Pour pallier ces pratiques, certaines ONG ont créé des centres adaptés. C’est le cas de l’Association Saint-Camille-de-Lellis, fondée par Grégoire Ahongbonon dans les années 1990, qui gère aujourd’hui plusieurs établissements en Côte d’Ivoire, au Bénin et au Togo, accueillant des dizaines de milliers de patients.
L’importance d’une coordination avec les systèmes de santé
Si ces associations améliorent l’accès aux soins, leur manque de coordination avec les systèmes publics reste un défi. Selon le docteur Jean-Augustin Tine, responsable de la santé mentale au ministère de la Santé sénégalais, une coopération étroite entre institutions et associations est essentielle pour assurer une prise en charge cohérente et efficace.

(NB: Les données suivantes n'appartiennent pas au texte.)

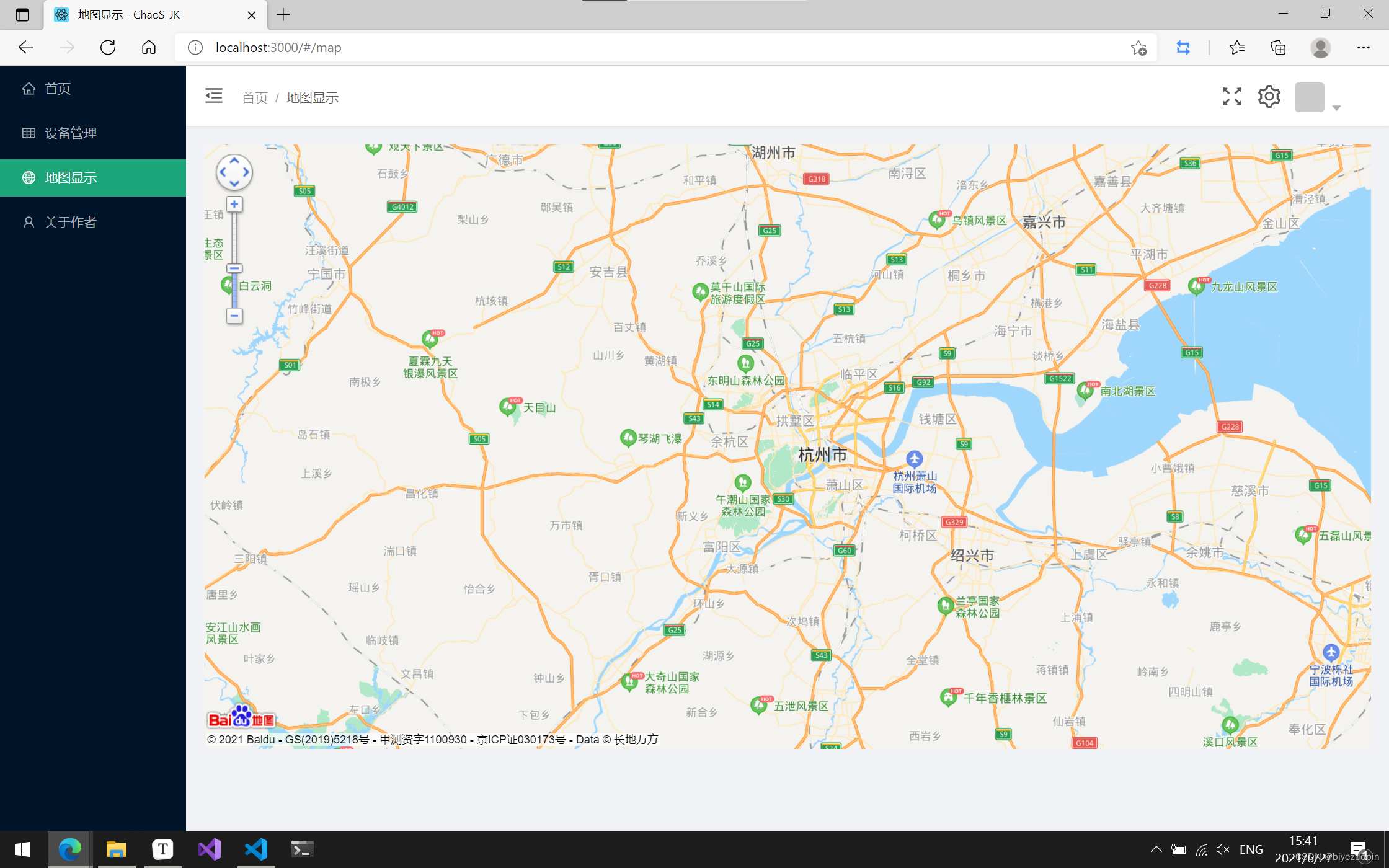Open 设备管理 in the sidebar menu
1389x868 pixels.
(x=70, y=133)
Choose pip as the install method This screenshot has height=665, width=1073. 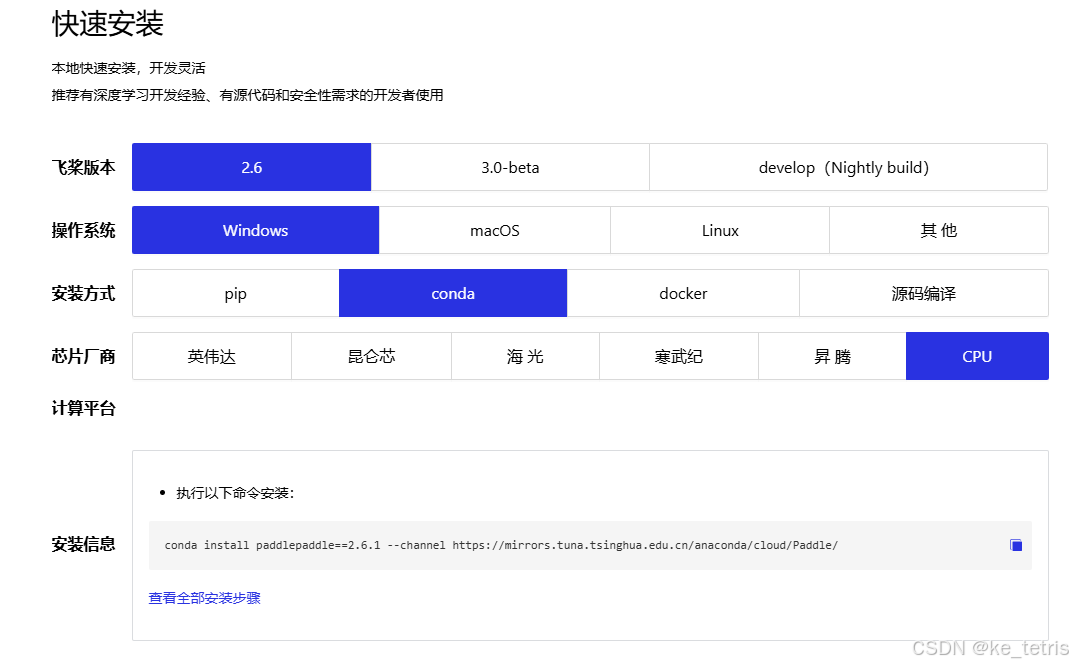(233, 293)
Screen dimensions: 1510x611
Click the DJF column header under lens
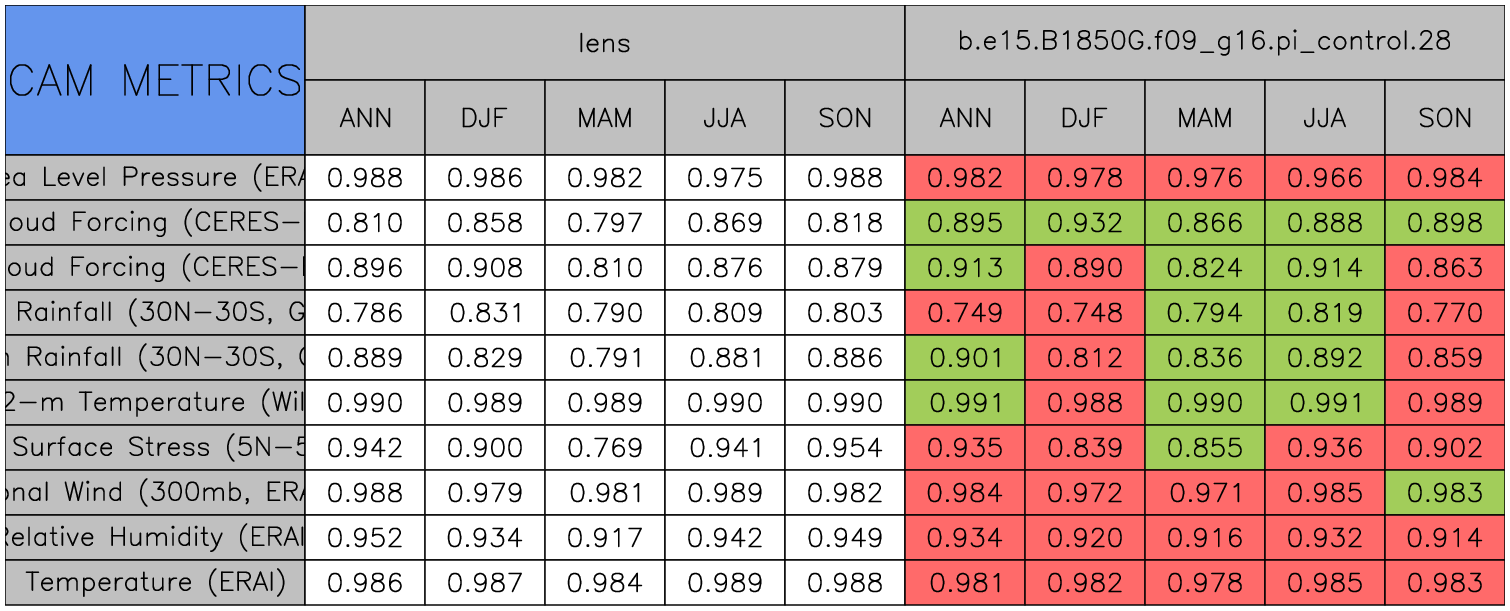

La majorité des patients recourt d’abord aux tradipraticiens avant de se tourner vers les structures médicales, soulignant l’importance d’une approche qui intègre les pratiques traditionnelles et les soins modernes.
Une évolution progressive
Malgré les obstacles, les mentalités évoluent. La formation des agents de santé et la sensibilisation des communautés contribuent à réduire la stigmatisation et à encourager les personnes concernées à chercher de l’aide. L’avenir de la santé mentale en Afrique repose sur une meilleure coordination, un renforcement des politiques publiques et une mobilisation accrue des ressources locales et internationales.